Tasks:
**a.** From the data masking summary below, write out the passage that begins with the words containing "3. For the card’s" and ends with "Doe' → 'Mx. Xxx Doe')".
**b.** List every field that the data masking summary below says a masking action is applied to, among the numbered actions shown.
**c.** Using the data masking summary below, decide whether each statement agrees with it: (i) the masked card number leaves its last four digits visible; (ii) the transaction date-time may be shifted by as much as two hours; (iii) the security code is replaced with four random digits. Answer yes or no for each, quoting the words of the summary that settle it.

For the example project, 10 different fields have data masking actions applied. Below is a summary of each masking action, the field it is applied to and the type of change applied. You can view and cross reference these to the 10 corresponding aggregation pipeline operations provided in the companion GitHub project:

  1. Replace the card’s security code with a different random set of 3 digits  (e.g. 133 → 472)
  2. For the card number, obfuscate the first 12 digits  (e.g. 1234567890123456 → XXXXXXXXXXXX3456)
  3. For the card’s listed owner name, obfuscate the first part of the name, resulting in only the last name being retained  (e.g. 'Mrs. Jane A. Doe' → 'Mx. Xxx Doe')
  4. For the payment transaction’s recorded date-time, obfuscate the value by adding or subtracting a random amount of time to the current value, by up to one hour maximum  (e.g. 00:23:45  on 01-Sep-2019 → 23:59:33 on 31-Aug-2019)

Extracted entries:
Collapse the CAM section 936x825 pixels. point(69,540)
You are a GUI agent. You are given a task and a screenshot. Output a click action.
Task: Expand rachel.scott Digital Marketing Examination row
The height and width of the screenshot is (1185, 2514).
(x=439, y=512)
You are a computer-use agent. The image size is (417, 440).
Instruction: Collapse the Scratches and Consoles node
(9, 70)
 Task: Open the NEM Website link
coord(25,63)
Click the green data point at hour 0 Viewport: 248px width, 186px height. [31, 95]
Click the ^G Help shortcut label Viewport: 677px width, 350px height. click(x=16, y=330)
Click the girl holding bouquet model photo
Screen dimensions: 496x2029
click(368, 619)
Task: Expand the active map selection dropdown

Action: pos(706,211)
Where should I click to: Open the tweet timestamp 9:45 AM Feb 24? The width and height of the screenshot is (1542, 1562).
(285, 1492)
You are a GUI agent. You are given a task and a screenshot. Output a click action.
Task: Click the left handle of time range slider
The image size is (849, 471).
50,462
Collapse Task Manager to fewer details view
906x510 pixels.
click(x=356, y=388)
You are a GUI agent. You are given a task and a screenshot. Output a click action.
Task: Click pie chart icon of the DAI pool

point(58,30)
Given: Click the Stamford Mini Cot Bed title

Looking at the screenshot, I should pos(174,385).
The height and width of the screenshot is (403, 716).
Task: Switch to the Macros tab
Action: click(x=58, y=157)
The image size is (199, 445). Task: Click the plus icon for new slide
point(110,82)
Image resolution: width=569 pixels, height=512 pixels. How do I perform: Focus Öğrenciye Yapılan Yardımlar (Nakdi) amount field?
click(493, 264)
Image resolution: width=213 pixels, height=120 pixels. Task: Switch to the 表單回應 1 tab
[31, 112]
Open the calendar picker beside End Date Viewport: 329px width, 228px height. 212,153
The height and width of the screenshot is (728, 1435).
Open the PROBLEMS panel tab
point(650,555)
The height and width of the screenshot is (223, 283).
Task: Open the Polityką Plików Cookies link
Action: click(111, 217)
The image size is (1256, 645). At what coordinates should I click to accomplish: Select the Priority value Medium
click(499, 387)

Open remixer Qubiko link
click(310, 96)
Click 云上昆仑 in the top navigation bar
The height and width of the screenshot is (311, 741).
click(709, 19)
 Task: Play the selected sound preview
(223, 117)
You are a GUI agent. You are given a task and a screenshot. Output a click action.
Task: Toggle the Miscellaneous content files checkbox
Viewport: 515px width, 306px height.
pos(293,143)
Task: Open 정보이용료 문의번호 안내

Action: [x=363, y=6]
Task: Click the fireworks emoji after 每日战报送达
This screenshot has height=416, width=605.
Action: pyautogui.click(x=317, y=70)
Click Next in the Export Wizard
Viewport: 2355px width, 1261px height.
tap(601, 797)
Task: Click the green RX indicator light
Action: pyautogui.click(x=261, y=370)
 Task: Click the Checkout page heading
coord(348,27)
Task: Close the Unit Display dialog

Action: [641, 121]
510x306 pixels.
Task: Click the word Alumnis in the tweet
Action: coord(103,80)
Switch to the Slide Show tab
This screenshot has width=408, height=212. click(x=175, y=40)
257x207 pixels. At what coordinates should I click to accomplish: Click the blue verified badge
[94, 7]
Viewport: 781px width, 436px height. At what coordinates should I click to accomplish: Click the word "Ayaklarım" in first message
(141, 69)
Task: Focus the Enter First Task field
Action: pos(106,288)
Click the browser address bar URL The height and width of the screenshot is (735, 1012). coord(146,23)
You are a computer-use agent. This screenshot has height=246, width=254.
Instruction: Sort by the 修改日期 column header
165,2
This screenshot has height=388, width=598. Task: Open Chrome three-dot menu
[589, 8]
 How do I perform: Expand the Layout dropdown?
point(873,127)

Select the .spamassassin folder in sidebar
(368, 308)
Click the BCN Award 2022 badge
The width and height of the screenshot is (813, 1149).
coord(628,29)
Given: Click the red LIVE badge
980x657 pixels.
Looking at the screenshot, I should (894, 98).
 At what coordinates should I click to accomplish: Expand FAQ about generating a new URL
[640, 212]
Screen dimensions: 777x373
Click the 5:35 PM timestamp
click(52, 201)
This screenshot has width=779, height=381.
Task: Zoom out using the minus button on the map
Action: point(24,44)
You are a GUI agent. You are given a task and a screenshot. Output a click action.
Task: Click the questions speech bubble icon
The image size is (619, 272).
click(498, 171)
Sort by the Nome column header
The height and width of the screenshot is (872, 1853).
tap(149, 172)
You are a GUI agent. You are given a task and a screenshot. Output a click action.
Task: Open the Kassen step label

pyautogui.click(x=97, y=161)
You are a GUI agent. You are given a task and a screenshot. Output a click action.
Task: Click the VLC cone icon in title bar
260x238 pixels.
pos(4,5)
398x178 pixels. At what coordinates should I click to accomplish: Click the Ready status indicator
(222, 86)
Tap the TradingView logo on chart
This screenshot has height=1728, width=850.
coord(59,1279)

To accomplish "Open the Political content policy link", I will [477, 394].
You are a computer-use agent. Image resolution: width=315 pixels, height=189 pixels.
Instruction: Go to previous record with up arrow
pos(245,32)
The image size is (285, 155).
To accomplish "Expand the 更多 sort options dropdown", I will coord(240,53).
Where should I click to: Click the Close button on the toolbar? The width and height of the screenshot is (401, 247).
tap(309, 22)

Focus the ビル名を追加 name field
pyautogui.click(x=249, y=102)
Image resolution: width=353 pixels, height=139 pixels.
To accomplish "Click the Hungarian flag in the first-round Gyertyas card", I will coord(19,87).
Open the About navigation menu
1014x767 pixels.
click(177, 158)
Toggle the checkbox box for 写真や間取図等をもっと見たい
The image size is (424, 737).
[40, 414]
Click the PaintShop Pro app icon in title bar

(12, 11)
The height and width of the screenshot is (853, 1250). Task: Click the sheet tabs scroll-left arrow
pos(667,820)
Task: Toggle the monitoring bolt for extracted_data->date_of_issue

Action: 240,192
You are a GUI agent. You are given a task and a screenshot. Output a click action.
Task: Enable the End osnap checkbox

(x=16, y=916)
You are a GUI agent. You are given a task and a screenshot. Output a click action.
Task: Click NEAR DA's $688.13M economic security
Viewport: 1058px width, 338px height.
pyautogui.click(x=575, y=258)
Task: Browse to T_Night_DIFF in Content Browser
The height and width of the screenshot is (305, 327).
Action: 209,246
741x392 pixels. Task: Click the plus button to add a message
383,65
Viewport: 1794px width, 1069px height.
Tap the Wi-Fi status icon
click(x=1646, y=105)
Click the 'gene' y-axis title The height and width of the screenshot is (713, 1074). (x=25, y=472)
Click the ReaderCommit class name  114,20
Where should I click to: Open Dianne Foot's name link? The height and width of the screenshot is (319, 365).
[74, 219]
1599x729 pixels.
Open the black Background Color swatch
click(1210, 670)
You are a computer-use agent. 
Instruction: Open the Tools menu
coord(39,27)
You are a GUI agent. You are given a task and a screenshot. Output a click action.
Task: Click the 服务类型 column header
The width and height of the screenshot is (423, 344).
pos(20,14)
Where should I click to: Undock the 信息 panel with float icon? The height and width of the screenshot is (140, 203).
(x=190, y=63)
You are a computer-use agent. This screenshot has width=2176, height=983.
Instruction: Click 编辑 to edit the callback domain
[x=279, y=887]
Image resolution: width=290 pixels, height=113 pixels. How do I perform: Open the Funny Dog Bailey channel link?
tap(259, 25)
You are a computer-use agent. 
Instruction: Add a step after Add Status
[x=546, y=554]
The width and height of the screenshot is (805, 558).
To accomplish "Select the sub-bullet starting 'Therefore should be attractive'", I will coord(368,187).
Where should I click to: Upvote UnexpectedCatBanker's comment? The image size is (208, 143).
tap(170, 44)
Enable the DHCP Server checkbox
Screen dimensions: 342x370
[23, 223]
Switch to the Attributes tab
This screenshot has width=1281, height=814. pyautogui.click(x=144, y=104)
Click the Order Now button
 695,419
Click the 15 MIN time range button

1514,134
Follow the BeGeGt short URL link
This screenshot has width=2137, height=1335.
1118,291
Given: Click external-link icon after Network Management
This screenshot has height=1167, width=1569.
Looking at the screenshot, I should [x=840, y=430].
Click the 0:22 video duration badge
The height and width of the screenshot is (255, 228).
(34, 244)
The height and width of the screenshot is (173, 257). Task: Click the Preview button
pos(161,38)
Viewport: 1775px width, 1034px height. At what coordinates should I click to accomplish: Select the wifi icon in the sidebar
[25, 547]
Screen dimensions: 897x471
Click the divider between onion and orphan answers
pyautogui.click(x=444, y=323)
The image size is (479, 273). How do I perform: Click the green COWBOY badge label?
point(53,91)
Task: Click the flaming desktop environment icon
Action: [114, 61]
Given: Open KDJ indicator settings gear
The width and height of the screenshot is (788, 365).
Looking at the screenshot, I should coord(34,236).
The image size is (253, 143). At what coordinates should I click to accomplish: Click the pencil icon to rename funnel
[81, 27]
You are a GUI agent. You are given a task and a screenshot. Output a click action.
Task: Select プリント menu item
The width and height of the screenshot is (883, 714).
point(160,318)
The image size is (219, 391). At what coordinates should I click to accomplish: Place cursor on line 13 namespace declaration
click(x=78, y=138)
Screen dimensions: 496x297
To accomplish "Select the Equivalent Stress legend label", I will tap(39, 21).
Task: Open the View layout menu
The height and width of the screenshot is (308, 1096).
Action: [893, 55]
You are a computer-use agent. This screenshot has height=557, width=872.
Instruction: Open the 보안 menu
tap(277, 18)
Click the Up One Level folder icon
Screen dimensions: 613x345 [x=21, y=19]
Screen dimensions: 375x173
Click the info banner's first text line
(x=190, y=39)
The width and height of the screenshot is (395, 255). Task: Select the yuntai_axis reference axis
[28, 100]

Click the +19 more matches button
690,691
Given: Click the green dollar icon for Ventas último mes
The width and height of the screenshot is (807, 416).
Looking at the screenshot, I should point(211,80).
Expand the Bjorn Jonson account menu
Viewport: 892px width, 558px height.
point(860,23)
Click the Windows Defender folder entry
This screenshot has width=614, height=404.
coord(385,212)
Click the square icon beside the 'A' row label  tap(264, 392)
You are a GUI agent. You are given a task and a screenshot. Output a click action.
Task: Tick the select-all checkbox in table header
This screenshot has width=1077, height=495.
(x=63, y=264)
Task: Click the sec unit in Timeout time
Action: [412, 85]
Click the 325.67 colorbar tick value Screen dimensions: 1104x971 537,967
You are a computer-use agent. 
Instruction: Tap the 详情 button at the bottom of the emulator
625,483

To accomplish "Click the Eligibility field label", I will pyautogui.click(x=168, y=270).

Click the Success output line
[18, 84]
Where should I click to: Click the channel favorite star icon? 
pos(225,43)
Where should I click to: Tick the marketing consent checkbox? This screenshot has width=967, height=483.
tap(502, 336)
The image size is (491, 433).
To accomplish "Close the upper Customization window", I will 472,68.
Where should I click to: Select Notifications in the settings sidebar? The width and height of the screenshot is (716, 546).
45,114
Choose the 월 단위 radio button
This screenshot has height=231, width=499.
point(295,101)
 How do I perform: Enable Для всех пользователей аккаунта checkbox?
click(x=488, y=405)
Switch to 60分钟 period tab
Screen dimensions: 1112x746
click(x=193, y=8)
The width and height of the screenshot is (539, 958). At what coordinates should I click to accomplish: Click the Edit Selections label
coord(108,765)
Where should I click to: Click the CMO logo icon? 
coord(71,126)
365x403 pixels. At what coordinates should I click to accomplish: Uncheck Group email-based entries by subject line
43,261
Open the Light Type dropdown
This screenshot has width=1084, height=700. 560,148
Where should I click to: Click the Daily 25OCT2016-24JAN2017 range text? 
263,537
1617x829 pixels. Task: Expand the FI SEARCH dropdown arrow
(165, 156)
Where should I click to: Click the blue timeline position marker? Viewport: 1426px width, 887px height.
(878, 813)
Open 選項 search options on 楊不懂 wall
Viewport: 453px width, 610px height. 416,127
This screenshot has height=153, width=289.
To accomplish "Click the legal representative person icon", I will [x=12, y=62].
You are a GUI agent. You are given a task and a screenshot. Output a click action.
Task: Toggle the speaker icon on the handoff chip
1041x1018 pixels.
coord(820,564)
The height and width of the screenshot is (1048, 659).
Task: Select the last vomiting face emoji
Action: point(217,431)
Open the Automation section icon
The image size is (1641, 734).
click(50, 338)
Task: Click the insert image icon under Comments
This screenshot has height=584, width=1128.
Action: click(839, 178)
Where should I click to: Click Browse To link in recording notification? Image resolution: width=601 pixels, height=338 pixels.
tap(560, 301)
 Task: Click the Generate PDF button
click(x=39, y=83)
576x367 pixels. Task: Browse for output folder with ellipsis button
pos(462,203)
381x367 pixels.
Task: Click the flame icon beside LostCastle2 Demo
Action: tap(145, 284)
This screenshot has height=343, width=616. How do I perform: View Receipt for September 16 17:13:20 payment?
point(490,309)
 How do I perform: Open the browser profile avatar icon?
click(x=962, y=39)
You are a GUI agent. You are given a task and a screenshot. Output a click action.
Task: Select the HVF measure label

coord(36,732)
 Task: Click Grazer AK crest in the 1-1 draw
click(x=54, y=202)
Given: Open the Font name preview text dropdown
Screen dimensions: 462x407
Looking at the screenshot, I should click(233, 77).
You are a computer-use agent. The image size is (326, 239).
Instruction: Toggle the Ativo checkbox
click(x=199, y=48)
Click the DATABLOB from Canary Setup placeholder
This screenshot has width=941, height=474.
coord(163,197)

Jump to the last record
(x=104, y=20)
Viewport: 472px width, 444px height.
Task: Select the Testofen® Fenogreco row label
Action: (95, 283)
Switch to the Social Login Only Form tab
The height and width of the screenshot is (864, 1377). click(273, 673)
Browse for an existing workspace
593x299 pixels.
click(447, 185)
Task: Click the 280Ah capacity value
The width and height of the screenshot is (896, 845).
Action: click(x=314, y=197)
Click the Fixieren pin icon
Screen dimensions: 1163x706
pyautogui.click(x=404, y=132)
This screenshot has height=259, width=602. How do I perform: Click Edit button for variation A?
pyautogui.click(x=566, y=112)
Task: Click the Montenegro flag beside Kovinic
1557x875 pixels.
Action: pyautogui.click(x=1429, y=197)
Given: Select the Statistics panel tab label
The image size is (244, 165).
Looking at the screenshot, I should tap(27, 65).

Solutions per task:
**a.**
3. For the card’s listed owner name, obfuscate the first part of the name, resulting in only the last name being retained  (e.g. 'Mrs. Jane A. Doe' → 'Mx. Xxx Doe')

**b.** The card's security code, the card number, the card's listed owner name, and the payment transaction's recorded date-time.

**c.**
(i) Yes: "obfuscate the first 12 digits  (e.g. 1234567890123456 → XXXXXXXXXXXX3456)"
(ii) No: "by up to one hour maximum"
(iii) No: "a different random set of 3 digits"